Jacques PRÉVERT « Octobre »

 


On ferme ! C’est en effet la fin de la saison pour le challenge « Les classiques c’est fantastique » dirigé par Moka du blog Au milieu des livres, l’heure du bilan donc, de ces magnifiques cinq années. C’est d’ailleurs le thème du mois. Plus précisément, celui de revenir sur un thème que nous aurions loupé. Comme j'ai été absent des premiers défis de la saison 1, j'ai parcouru les themes abordés et suis tombé sur ce "Au théâtre ce soir" qui a réveillé ma lointaine jeunesse. Et comme mon livre choisi dépassait le coquet score de 500 pages (538 pour être précis), je profite de l’aubaine pour l’incorporer dans le nouveau challenge, toujours piloté par la même Moka, celui-ci intitulé « Quatre saisons de pavés » (ici le printemps), où chaque participant, dont Des Livres Rances se targue d’être l’un d’eux, présentera au rythme des saisons un livre de n’importe quelle forme, pourvu qu’il atteigne les fatidiques 500 pages.
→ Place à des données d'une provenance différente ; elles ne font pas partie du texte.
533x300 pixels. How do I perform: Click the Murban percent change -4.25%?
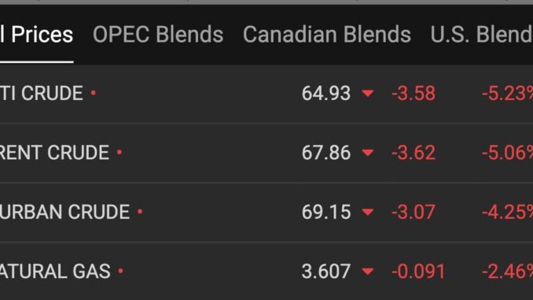coord(507,212)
À l’honneur pour ce double challenge : Jacques Prévert et son groupe Octobre, pour le meilleur et pour le rire.

Nous tenons là, dans nos doigts tremblants (est-ce l’arthrite ou bien l’émotion ?) un petit chef d’œuvre du genre. Ce gros bébé joufflu rassemble l’intégralité des textes écrits par Jacques Prévert – du moins ceux retrouvés – pour le groupe Octobre, troupe théâtrale engagée ayant sévi en France entre 1932 et 1936, certes conduite par la plume de Prévert pour les textes, mais parfois épaulé par ses acolytes.
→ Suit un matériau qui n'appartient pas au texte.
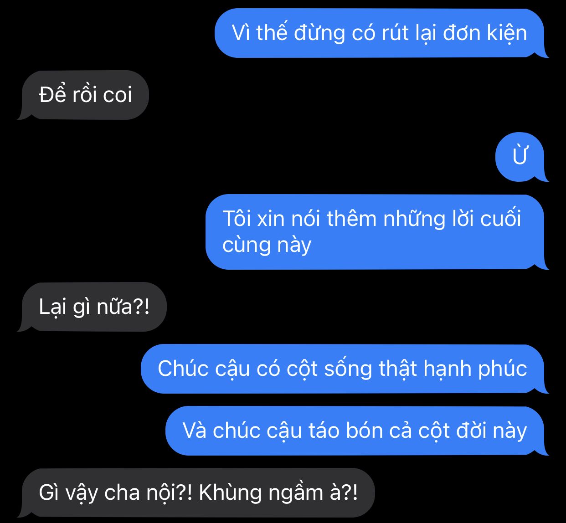This screenshot has width=566, height=523.
Task: Click the words 'hạnh phúc' in the sent message
Action: (x=475, y=369)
Octobre est une troupe qui succède de près à Prémices (« groupe de choc »), s’inscrit comme son prédécesseur dans la tradition agit-prop du théâtre. Un théâtre sulfureux, politique, irrévérencieux, libertaire, communiste (un peu trop acquis à la cause soviétique mais passons) et insurrectionnel. La plupart des pièces sont brèves, quelques pages, certaines sous forme de poèmes monologués ou de chansons. Un théâtre qui rend entre autres hommage à la Commune de Paris, qui reconstruit librement et sans courbettes de manière humoristique la naissance de Jésus Christ ou la bataille de Fontenoy, tout en collant à l’actualité, épinglant Hitler et les nazis sans une once de précaution.

Mais c’est avant tout un théâtre d’agitation prolétarienne révolutionnaire où sont évoqués les faits divers et les grèves d’ouvriers d’alors. « Un ouvrier c’est comme un vieux pneu… / Quand il y en a un qui crève, on ne l’entend pas crever ». Prévert et ses camarades prennent fait et cause pour le prolétariat, étrillent la bourgeoisie, l’aristocratie en des dialogues plus que savoureux. Le 14 juillet ?  Balivernes ! « c’est le quatorze juillet, il faut danser… / Nous dansons avec la vie chère / nous dansons avec la misère / avec la misère avec les huissiers / nous dansons devant le buffet / les huissiers emportent les buffets / on ne sait plus sur quel pied danser / Nous danserons sur le pied de guerre / puisque les crédits sont votés / trois milliards / trois mille millions de francs / pour la guerre ». Car Octobre est une troupe farouchement antimilitariste, antipatriotique et pacifiste.

Octobre nous invite à rire malgré ce « sourire de faux témoin », celui de l’ennemi. Au-delà, les sketchs de la troupe sont une intéressante radiographie de la France des années 1930, de celle de l’Europe. Radiographie évidemment tout ce qu’il y a de plus irrévérencieuse. « LE BOUFFON – Charade : Votre premier ministre est un imbécile. / (Rires… du roi). / Votre second ministre est un idiot. / (Approbation du roi). / Votre troisième ministre est un crétin. / Votre quatrième ministre est… / LE ROI, l’interrompant, - … une fripouille. / (Il rit). Mais quelle est la solution, bouffon ? / LE BOUFFON – La solution… Sire, vous êtes le roi des cons… ».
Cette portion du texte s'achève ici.